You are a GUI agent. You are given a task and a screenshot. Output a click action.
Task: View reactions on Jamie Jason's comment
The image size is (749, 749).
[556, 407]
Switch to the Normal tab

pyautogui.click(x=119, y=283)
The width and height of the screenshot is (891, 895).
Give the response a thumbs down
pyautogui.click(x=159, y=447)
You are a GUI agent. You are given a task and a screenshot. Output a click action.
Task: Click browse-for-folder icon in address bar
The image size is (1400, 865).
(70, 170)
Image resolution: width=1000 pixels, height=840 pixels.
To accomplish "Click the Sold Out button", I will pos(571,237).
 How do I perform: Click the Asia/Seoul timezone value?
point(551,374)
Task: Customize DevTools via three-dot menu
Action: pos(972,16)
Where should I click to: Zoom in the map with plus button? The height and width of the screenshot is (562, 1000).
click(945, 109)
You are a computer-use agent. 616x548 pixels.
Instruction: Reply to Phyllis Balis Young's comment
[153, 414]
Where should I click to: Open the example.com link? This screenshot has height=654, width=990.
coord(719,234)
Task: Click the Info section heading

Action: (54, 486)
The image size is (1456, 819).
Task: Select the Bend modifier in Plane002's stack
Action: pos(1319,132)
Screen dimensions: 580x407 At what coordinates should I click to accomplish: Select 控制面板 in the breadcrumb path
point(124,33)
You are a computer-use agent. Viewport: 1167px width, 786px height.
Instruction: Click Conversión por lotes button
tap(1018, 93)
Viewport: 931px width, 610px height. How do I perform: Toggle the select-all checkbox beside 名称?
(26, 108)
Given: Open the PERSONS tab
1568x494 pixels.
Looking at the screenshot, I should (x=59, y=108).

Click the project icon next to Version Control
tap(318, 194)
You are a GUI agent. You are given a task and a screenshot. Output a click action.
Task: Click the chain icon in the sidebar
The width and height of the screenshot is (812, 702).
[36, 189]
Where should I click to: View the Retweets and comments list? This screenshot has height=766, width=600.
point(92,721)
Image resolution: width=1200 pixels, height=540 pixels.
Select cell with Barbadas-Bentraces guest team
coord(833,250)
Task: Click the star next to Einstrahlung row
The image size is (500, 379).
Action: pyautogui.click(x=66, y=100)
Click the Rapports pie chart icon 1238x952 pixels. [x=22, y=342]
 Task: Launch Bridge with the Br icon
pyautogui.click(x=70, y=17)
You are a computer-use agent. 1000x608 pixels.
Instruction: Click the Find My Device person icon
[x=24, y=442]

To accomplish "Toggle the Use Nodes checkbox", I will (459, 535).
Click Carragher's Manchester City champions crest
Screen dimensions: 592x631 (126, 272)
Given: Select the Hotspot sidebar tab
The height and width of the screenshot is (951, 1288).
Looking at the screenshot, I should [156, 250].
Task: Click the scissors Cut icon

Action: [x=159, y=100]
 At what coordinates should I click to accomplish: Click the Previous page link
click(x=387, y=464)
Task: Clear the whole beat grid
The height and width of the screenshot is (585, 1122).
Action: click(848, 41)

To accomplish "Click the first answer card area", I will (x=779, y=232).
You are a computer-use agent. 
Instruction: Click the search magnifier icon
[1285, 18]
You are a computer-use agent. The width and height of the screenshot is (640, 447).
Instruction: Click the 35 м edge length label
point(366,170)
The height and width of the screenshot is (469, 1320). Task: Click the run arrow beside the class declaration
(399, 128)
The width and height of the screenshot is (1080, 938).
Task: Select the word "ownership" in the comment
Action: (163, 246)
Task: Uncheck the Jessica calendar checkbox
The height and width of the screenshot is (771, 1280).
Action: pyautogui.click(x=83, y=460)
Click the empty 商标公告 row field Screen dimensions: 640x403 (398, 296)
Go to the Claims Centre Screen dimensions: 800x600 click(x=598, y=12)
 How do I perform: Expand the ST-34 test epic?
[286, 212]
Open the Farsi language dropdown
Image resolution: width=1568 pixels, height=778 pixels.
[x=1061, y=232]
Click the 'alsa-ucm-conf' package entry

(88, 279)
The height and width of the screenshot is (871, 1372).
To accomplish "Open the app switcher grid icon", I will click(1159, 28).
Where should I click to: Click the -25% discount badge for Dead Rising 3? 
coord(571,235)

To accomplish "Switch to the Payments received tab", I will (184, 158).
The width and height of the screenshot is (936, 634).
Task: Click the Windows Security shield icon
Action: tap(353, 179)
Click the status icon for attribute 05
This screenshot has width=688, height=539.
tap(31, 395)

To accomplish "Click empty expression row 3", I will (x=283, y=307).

○ ○ ○ ○ ○ ○ ○

Aim: Rewrite the lines from the line with "Viewport: 931px width, 610px" to the line with "point(92,721)" as a JSON list of strings, one string per line, leaving out blank lines.

Correct output:
[
  "Viewport: 931px width, 610px height. How do I perform: Toggle the select-all checkbox beside 名称?",
  "(26, 108)",
  "Given: Open the PERSONS tab",
  "1568x494 pixels.",
  "Looking at the screenshot, I should (x=59, y=108).",
  "Click the project icon next to Version Control",
  "tap(318, 194)",
  "You are a GUI agent. You are given a task and a screenshot. Output a click action.",
  "Task: Click the chain icon in the sidebar",
  "The width and height of the screenshot is (812, 702).",
  "[36, 189]",
  "Where should I click to: View the Retweets and comments list? This screenshot has height=766, width=600.",
  "point(92,721)"
]